▶ TEXT EXTRACT
Some fanatics, outwardly humanistic, inwardly the opposite, will sneer that my desire to find some use to thermonuclear fusion is pathetic: who cares if a given city has non negligible probability to be vaporized by heavens in the next 100,000 years?

However, the probability is much higher than Conventional Wisdom has it. And a new reasoning will be deployed below, not found in the scientific literature, to my knowledge.

An example was the Siding Spring comet. Nobody expected this sort of comet. It zoomed on what looked like a straight line through the Solar System, passing Mars at 56 kilometers per second. A typical speed for a meteorite (and probably Tungunska) is 11 kilometers per second.

As really great, although female, physicist Émilie Du Châtelet demonstrated in the Eighteenth Century, the energy of body of mass m going at speed v is ½ mvv. So energy per unit of mass augments as the square of the speed. Thus one kilogram of the Siding Spring Comet had 25 times the energy of one kilogram of Tunguska bolide. Add to this the fact Siding Spring was much smaller than its big tail advertised: only 400 to 700 meters across. Siding Spring passed very close to Mars (140,000 kilometers, half the Earth-Moon distance). If Siding Springs had hit Earth, that would have been probably at an angle, and it would have liberated an amazing amount of energy

Computer simulation show that a 200 meters diameter comet going at 11km/s would explode with an energy of 30 megatons. If the comet were 650 meters: 30 x 40 megatons, say: 1,000 megatons (Siding Springs diameter: 400-700 meters). Multiply by 25, from the v^2 factor of Émilie Du Châtelet: 25,000 megatons of TNT. The average penetration angle would be 45 degrees, giving an average trajectory of hundreds of kilometers by hypersonic surfing of the shock wave on the upper atmosphere, say 600 kilometers over 10 seconds. Acceleration: 56,000 meters/sec/10 seconds, in other words 5,600 gs, more than 5,000 the acceleration of earth’s gravity.

▶ TASK BRIEF
Repeat word for word the stretch of the comet impact text from "Some fanatics, outwardly" through "11 kilometers per second.".

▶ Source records
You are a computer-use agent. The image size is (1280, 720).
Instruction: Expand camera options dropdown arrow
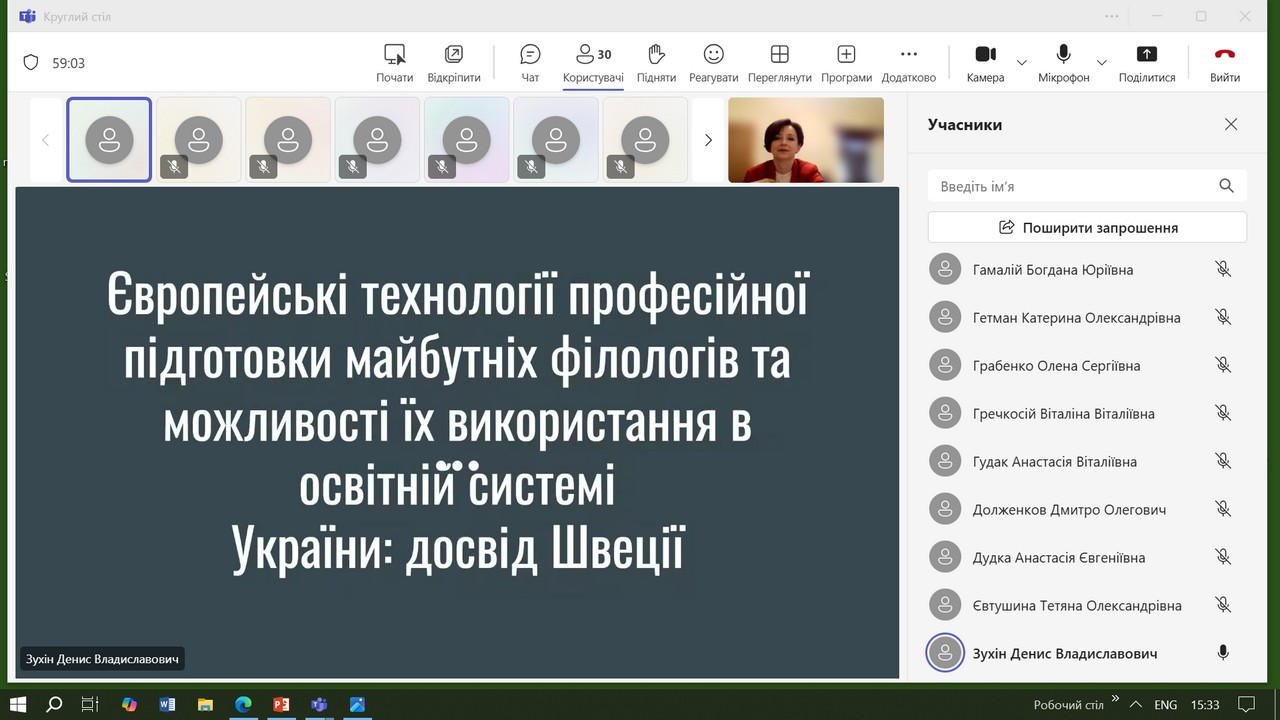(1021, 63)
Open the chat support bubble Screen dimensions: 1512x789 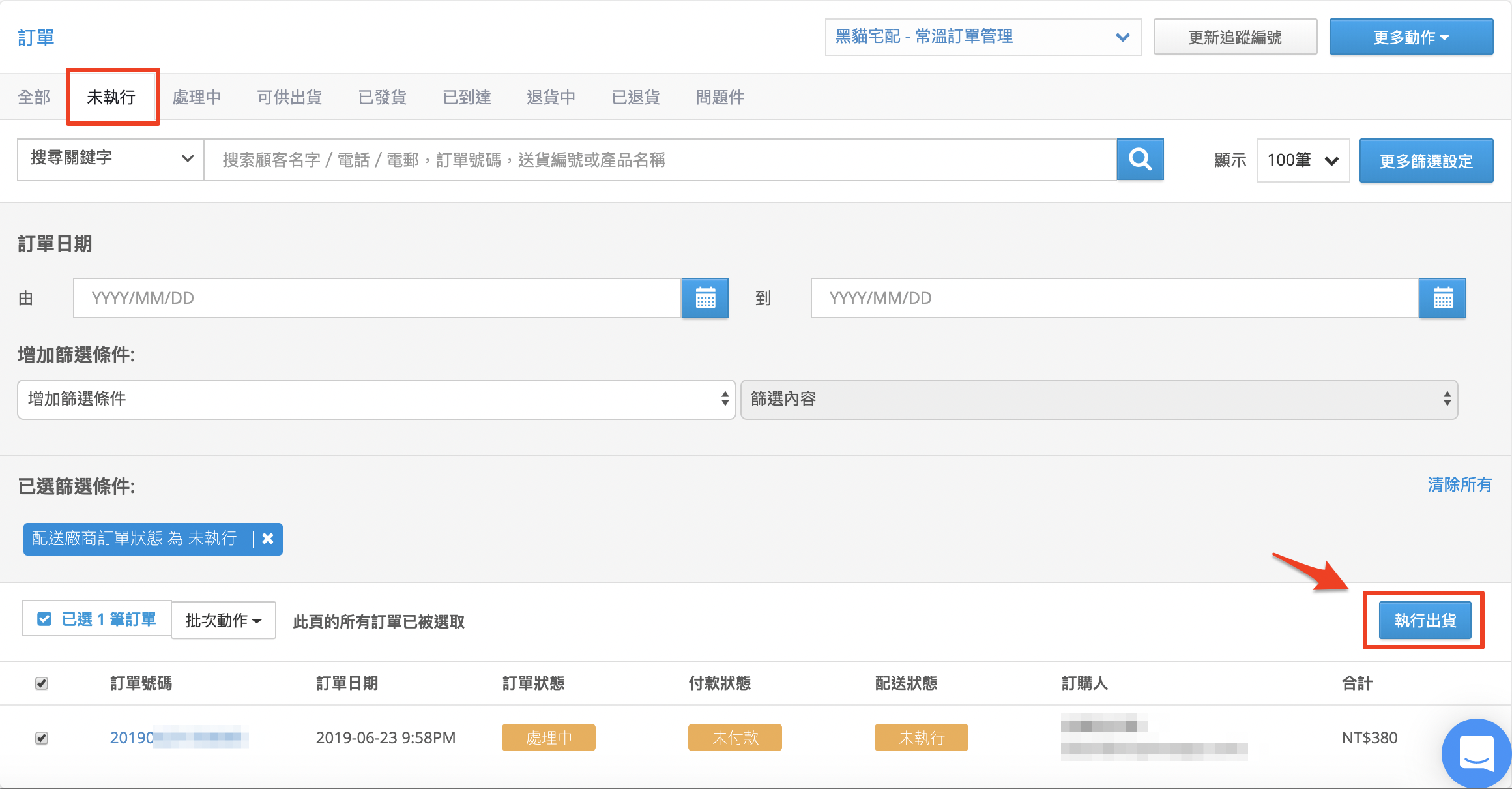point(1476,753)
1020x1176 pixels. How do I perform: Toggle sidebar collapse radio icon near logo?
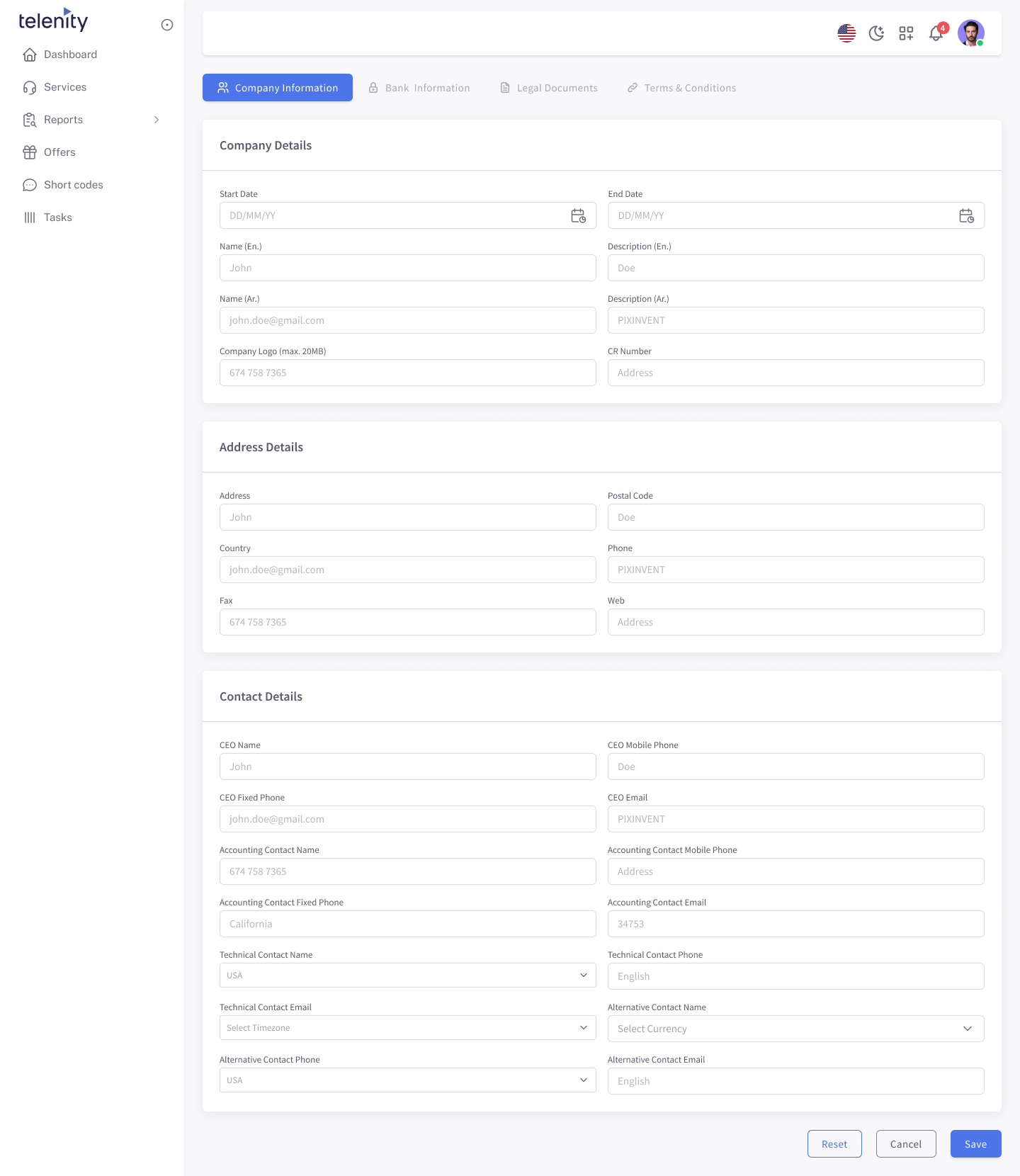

▶ RESULT
Some fanatics, outwardly humanistic, inwardly the opposite, will sneer that my desire to find some use to thermonuclear fusion is pathetic: who cares if a given city has non negligible probability to be vaporized by heavens in the next 100,000 years?

However, the probability is much higher than Conventional Wisdom has it. And a new reasoning will be deployed below, not found in the scientific literature, to my knowledge.

An example was the Siding Spring comet. Nobody expected this sort of comet. It zoomed on what looked like a straight line through the Solar System, passing Mars at 56 kilometers per second. A typical speed for a meteorite (and probably Tungunska) is 11 kilometers per second.